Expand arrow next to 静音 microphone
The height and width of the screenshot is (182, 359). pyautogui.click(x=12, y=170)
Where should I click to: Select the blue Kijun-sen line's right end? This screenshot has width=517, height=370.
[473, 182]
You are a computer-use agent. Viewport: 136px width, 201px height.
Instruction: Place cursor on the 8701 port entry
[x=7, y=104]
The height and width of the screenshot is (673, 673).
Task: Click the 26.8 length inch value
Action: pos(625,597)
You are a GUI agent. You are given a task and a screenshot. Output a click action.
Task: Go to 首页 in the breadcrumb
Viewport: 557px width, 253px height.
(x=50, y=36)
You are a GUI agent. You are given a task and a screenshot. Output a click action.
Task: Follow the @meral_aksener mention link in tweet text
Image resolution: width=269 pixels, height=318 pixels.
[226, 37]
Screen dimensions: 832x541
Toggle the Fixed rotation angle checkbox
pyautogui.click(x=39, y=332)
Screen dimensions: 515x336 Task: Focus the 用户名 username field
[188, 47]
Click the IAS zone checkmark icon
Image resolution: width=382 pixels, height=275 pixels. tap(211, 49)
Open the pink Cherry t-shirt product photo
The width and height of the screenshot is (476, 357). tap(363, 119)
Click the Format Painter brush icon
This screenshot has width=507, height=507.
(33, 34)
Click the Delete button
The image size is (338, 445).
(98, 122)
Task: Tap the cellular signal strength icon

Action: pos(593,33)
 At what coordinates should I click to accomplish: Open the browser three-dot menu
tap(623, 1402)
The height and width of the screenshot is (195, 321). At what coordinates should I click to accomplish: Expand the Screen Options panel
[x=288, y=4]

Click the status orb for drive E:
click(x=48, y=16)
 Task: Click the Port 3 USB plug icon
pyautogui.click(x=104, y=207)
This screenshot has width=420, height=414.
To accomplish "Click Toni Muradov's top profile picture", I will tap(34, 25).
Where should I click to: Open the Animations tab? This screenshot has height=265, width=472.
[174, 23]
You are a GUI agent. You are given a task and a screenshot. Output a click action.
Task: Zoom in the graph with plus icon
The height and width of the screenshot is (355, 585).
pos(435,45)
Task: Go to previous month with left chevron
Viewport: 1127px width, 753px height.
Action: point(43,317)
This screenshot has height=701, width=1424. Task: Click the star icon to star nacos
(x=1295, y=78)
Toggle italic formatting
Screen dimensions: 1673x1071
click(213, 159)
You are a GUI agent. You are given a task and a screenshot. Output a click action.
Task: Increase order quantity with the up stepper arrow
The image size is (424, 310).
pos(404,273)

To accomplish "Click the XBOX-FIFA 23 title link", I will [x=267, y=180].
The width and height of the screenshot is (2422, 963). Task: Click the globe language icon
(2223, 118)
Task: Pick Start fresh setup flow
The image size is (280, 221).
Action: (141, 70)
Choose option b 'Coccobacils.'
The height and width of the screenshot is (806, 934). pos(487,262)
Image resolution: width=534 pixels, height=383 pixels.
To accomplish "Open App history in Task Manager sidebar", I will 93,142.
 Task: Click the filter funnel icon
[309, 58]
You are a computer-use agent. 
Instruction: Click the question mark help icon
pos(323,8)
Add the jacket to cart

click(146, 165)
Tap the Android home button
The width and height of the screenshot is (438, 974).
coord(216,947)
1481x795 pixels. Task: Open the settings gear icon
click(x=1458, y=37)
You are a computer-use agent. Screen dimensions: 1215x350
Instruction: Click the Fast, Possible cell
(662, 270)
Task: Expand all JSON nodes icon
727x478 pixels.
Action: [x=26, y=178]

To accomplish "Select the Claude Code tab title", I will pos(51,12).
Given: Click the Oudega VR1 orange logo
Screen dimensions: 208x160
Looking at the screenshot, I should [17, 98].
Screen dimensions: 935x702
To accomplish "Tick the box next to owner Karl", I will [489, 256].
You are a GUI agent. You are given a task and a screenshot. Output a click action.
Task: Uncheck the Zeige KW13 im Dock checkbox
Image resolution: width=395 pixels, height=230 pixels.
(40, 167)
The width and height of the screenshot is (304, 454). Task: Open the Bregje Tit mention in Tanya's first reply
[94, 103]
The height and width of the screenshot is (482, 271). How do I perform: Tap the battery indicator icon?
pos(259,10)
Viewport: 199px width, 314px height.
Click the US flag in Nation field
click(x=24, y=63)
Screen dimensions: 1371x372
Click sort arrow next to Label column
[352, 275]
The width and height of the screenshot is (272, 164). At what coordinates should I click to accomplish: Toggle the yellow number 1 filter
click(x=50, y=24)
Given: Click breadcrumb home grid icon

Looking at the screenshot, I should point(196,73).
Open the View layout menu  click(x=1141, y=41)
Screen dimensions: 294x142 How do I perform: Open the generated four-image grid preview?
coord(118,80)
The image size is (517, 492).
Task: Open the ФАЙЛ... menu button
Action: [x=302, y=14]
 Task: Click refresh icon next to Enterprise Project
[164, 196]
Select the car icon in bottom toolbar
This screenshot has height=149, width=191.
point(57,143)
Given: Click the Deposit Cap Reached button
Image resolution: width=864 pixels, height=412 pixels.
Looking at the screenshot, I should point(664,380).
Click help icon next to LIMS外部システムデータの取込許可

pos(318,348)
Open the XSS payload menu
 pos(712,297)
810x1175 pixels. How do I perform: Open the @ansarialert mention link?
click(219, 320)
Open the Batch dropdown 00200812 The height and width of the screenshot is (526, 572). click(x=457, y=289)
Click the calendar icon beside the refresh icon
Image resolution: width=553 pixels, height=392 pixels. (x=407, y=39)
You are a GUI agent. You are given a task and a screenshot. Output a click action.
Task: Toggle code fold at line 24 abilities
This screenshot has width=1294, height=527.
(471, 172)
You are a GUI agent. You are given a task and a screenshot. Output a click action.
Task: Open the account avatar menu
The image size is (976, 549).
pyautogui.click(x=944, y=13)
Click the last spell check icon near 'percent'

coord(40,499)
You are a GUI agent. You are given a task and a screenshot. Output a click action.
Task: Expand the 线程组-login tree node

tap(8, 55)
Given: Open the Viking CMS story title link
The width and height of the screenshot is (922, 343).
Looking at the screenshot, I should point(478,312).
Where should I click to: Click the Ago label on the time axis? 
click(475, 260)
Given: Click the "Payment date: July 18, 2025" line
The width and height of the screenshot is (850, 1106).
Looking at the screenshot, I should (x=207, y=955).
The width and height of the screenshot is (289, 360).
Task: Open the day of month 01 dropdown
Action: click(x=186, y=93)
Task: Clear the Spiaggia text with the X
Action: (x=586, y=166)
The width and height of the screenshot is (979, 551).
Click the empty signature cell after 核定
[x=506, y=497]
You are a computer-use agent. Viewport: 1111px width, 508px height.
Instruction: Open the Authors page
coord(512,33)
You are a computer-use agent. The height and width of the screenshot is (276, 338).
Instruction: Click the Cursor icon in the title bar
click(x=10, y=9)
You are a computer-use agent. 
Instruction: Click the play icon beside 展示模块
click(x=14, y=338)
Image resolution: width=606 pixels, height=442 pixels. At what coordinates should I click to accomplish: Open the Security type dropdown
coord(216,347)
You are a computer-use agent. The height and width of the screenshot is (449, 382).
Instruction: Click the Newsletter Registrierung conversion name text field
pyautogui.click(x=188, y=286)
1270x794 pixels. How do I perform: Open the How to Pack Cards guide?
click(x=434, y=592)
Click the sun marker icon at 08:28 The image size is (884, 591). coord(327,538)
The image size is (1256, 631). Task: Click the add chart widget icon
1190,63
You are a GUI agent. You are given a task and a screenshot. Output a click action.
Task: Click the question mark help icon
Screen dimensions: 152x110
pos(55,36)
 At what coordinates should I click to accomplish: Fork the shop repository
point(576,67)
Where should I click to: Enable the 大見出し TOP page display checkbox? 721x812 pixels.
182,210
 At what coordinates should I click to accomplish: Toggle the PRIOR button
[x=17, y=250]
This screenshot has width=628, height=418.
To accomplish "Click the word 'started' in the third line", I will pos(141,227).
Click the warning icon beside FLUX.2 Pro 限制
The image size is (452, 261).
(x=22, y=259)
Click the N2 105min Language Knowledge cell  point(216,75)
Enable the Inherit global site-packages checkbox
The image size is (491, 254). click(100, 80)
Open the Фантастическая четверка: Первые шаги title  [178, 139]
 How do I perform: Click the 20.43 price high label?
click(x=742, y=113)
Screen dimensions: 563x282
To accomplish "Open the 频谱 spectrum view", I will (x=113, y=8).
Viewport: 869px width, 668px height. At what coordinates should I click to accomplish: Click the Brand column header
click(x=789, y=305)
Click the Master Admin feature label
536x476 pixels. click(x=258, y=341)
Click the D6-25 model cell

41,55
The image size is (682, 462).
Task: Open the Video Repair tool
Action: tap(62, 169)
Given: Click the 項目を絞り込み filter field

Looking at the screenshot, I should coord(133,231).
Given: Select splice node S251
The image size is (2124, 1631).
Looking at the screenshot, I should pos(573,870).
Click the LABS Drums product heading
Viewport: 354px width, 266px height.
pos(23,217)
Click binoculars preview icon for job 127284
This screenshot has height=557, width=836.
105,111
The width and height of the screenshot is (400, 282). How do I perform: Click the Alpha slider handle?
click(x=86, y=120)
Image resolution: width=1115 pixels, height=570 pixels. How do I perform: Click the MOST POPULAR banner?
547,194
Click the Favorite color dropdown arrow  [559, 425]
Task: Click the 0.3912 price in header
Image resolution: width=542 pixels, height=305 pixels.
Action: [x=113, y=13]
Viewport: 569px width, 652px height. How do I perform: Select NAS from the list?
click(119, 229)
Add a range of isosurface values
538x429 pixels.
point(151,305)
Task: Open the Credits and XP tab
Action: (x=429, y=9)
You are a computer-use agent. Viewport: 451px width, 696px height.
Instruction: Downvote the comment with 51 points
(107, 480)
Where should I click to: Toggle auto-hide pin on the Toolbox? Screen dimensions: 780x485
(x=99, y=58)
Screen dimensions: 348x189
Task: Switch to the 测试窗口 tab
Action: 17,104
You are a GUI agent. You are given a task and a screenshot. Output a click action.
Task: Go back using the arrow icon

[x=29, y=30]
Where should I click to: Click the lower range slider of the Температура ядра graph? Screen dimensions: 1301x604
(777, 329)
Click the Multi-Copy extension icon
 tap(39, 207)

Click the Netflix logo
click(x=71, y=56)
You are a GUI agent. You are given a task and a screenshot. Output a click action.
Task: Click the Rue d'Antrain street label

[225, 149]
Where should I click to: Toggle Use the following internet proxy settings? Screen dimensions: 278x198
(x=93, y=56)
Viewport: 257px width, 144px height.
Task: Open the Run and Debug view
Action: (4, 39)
---------------
Among the preceding records, how many lines include the word "computer"? Reply with the number only.

8